This past summer my sister-in-law and I visited a newer winery in the area. We are very lucky to live in an area that hosts countless wineries with beautiful scenery! While there, we tried a few different dishes and one was this amazing appetizer with goat cheese and roasted grapes. I was divine! Amazing flavors that were creamy, sweet, and a bit tart all at the same time with a slight crunch when you buy into the bread. Paired with a glass of wine made this appetizer one I knew I had to try and make!

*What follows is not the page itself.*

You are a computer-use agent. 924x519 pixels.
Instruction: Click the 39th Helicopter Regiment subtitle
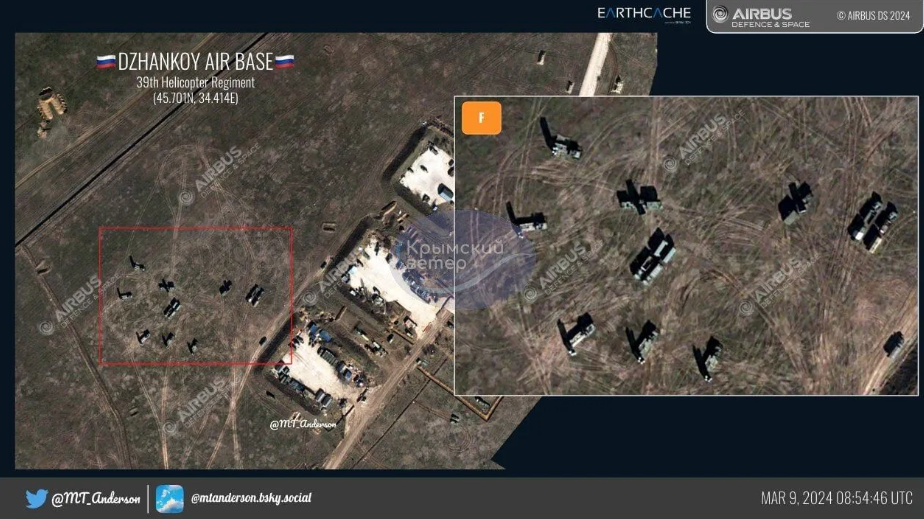coord(196,82)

This brings us to the holiday’s and of course, the perfect time to have some yummy appetizer recipes ready to go! I did a few searches and came across some similar looking recipes, but changed up some things to try and match the winery’s recipe. It was a hit at during Thanksgiving and I’m pretty sure I will make it again this Christmas holiday!
If you are looking for sophisticated flavors and something a little different, I suggest you try it out! Plus, I purchased all of my ingredient from our local Aldi’s at fantastic prices! It’s a win, win!
2 cups red grapes
1/2 cup olive oil, divided
4 sprigs fresh thyme
1/2 teaspoon sea salt, divided
8 ounces fresh goat cheese
1/2 cup toasted walnuts, coarsely chopped
Baguette bread slices into one inch sections for serving
1. Preheat oven to 350 degrees F. Toss grapes with 2 tablespoons olive oil, thyme, and 1/4 teaspoon salt. Bake for 45-50 minutes, until skins are bursting and wrinkled. Be sure to shake pan often to keep from burning on one side.
2. Using another pan, spread them on a sheet pan and bake for 6-7 minutes, at 350 degrees F, until just fragrant. Remove them, and let cool – they’ll continue to cook as they cool.
3. While grapes are in oven, slice goat cheese into 1/4 inch thick round, and place in a container. Pour remaining olive oil on top and let sit while grapes roast.
4. Remove grapes, let cool for at least 10 minutes. Put bread in to toast.
5. Then arrange cheese plate by placing goat cheese down, top with grapes and thyme sprigs, chopped walnuts, and remaining salt. Pour some of the olive oil remaining in dish where the goat cheese was marinating on top of all ingredients. Serve with toasted bread.